UK Housebuilders: Stocks Stomach Stagflation Concerns
It has been a trying start to 2022 for UK housebuilders, with some major companies in the sector down over 25% YTD. This article examines how UK housebuilders might navigate a low growth, high inflation (stagflationary) environment.
In England and Wales, the ratio of house prices to residence-based earnings – a widely followed housing affordability metric – is now at 8.92, its highest level on record. The reason for the high house prices is threefold:
- government support of household income through the pandemic,
- very low interest rates, and
- the higher cost of building materials
The issue for housebuilders is that with inflation racing ahead at 9% YoY in April, the Bank of England has been jolted to raise rates as a response, with the Bank Rate rising to 1.00% and the 2–year fixed rate for an 85% LTV mortgage moving up to 2.21%. Inflation encourages the Bank of England to raise rates in order to encourage saving and deter spending. As monthly repayments on current and future mortgages increase, banks will reduce the total amount they are willing to lend an individual with a given repayment ability. This is because as rates go up, the amount paid per month on the same overall loan increases, making repayment harder at a given income level. This is particularly complex in the UK given the low level of aggregate household cash flow each year.

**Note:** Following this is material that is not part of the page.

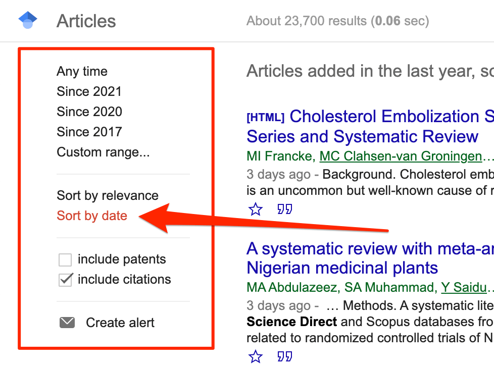Switch sorting to Sort by relevance
This screenshot has height=370, width=494.
tap(108, 195)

The UK government is also now acting to curb inflation by reducing its deficit-financed spending. Winding down pandemic era support schemes is bad for housebuilders as they were beneficiaries of these schemes, including the Help to Buy Equity Loan scheme and the Mortgage Guarantee Scheme, which acted to support home purchases. The government has not announced plans to extend or replace the current supports, the last of which are set to sunset in 2023.
In combination, these measures will make already unaffordable homes simply out of reach for many. This should have a weakening effect on the price of housing.
The second issue is that inflation squeezes household income elsewhere, so the percentage of income individuals can spend on housing decreases. As the price of food, transport, and heating continue to rise, prospective home buyers will have less income than they could save or (hypothetically) put towards a mortgage every month. This will act to further put downward pressure on the ratio of residence-based earnings to house prices.
Inflation also hurts housebuilders because it increases their cost of building. With the materials required to build a house being a major driver of total construction costs, the recent increase in commodity prices will hurt homebuilders’ ability to keep costs in check.
From the point of view of the housebuilders, the silver lining is that the increase in wages across the sector has not nearly kept pace with either HPI or CPI. If, however, HPI growth ever does reverse, then continued wage increases would instantly cut into margins.
A second-order effect of high inflation could be a lower growth environment and unemployment. This would be the case if high inflation caused certain policy responses.
- First, heightened inflation could cause the Bank of England to tighten to an extent that it slows GDP growth. This is already happening.
- Second, high inflation could also lead to a low growth environment if the UK government cuts deficit-financed spending to such a degree that it similarly caused a reduction in aggregate demand. This may come next as higher interest rates discourage deficit spending.
Of course, in reality, it looks like a combination of both levers will work to push growth down in the near- to mid-term.
Carraighill published a research note in March on the effect of a high inflation and low growth (stagflationary) environment on housebuilders. The conclusions were not kind to the sector. In historic episodes of stagflation, CPI has outpaced house price growth. We modelled stagflation as real GDP growth of between -2% to 3% and CPI prints over 5%.
The difference between house price growth and CPI as a very rough approximation for builders’ margins. Of course, if input costs for builders – which are commodity heavy – rise faster for builders than CPI – as commodity prices have been recently – then the picture will become bleaker for builders’ margins than the modelling predicted.
The note also looked to understand the effect of stagflation on completions. We used the AMECO dataset which looks 36 developed countries (mainly in Europe) from 1960 to 2003 to investigate the change in the level of dwelling investment as inflation and the rate of real GDP growth vary. The results showed that total dwelling investment is low in periods of stagflation. Taking total dwelling investment as a proxy for completions, we can predict that much of the current guidance from UK homebuilders is potentially too optimistic, given the prospects for inflation and growth in the near term.
There are, however, counter arguments to the bearish case outlined above. The most prominent of which centers on the claim that since the GFC, there has been chronic underbuilding in the UK. This lack of supply, the proponents of the argument go on to claim, has been the major determinant of high prices, not low interest rates or government support. As a result, they believe that the coming normalisation of interest rates and the pullback of government support will only have a muted impact on house prices.
While it is true that supply is tight in the market and that there was underbuilding following the GFC, it is simply empirically false that the amount of undersupply has been the main fact in determining house prices in 2021 or 2022 so far.